Hypertension, Vol 19, 153-160, Copyright © 1992 by American Heart Association
K Hayashi, M Epstein and R Loutzenhiser
We recently demonstrated that the interlobular artery (ILA) constricts in
response to elevating renal arterial pressure (RAP), suggesting that the
ILA contributes to renal autoregulation. In the present study, we examined
the segmental myogenic responsiveness of the ILA in kidneys from
Wistar-Kyoto (WKY) rats and spontaneously hypertensive rats (SHR). The
tapered nature of the ILA allowed us to characterize the regional
responsiveness, using the basal diameter to define segments as either
proximal (greater than 60 microns), intermediate (40-60 microns), or distal
(less than 40 microns). At 80 mm Hg, segmental diameters were similar in
WKY and SHR arteries (proximal, 76.0 +/- 3.1 versus 71.6 +/- 3.5 microns;
intermediate, 48.2 +/- 1.4 versus 48.1 +/- 1.7 microns; distal, 30.7 +/-
0.9 versus 27.9 +/- 1.3 microns for WKY and SHR, respectively). In both
strains, intermediate and distal segments exhibited graded reductions in
diameter as RAP was elevated, whereas proximal segments did not.

----

Task statement:
Answer these from the rat artery study:
(a) What basal diameter range marks an intermediate segment?
(b) At 80 mm Hg, what was the distal segment diameter in SHR arteries?
(c) Which segments did not narrow as RAP was raised?

Data excerpt:
----

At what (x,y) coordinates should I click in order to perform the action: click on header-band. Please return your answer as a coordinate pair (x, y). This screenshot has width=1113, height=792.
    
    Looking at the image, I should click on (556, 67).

----

Exercise response:
(a) 40-60 microns
(b) 27.9 +/- 1.3 microns
(c) Proximal segments